2. ホタルブクロ(ホタルブクロ属) Campanula punctata
 東アジアに分布するおなじみの多年草。輪状のロゼット葉で越年する。色には濃紫色からほとんど白色まで色々。よく似た花にヤマホタルブクロがある。05.6.13自宅で撮影。
 よべの雨 蛍袋に 玉しづく (矢野潮花)
 やぶかげに ほたる袋の花咲きて 白雲光る夏は来にけり (田中俊子)


3. フウリンソウ(ホタルブクロ属) Campanula medium
 南ヨーロッパ原産の二年草。白、桃、紫など。カンパニュラと呼ばれることも多い。
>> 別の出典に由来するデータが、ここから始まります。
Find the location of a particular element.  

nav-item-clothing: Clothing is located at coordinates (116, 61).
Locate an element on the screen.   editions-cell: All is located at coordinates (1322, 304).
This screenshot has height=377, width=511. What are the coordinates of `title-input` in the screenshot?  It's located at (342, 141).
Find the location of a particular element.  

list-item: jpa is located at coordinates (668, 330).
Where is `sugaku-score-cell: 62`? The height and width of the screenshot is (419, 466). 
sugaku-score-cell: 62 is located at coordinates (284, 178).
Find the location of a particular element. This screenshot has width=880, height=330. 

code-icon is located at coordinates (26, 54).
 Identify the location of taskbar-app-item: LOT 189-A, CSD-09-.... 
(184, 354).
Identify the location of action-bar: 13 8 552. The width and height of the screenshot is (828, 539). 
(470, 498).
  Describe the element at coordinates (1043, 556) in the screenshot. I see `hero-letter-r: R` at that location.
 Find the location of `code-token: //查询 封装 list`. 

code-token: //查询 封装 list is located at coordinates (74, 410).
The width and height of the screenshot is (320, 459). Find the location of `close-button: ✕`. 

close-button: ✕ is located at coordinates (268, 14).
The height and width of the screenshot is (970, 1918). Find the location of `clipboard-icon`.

05.6.6撮影。


4. リンドウ咲きカンパニュラ(ホタルブクロ属) Campanula glomerata cv.   Superba
 ヨーロッパ中、北部、シベリアに分布。05.6.27撮影。


5. モモバキキョウ(ホタルブクロ属) Campanula persicifolia
 ヨーロッパ、アジア西部、北アフリカに分布。花はキキョウに、葉はモモに似ているのでこの名が付いた。キキョウと違って花は総状につく。


6. カンパニュラ・ラプンクロイデス(ホタルブクロ属) Campanula rapunculoides
ヨーロッパ原産。背が高く多花性。


7. オトメギキョウ(ホタルブクロ属) Campanula portenschlagiana
ユーゴスラビア原産の耐寒性多年草。ベルフラワーの名で流通。


8. ルリチョウソウ(ミゾカクシ属) Lobelia erinus
日本にも自生するミゾカクシ(アゼムシロ) Lobelia radicansやサワギキョウ Lobelia sessilifoliaに類似して、5回対称軸を持たず、左右対称。小さい花だが咲き揃ったところは見事である。ロベリアと呼ばれることが多い。


9. エクボソウ Pratia angulata
 似たような花がいくつかあって、写真のものがこれであるか確信は持てないが、Pratia属であることは間違いないだろう。あるいはP. pedunculata 'Alba Star'か、P. puberulaかもしれない。


10. イソトマ Isotoma axillaris
 オーストラリア原産。葉が細く不規則な羽状に裂けるので、一度覚えたら区別は容易。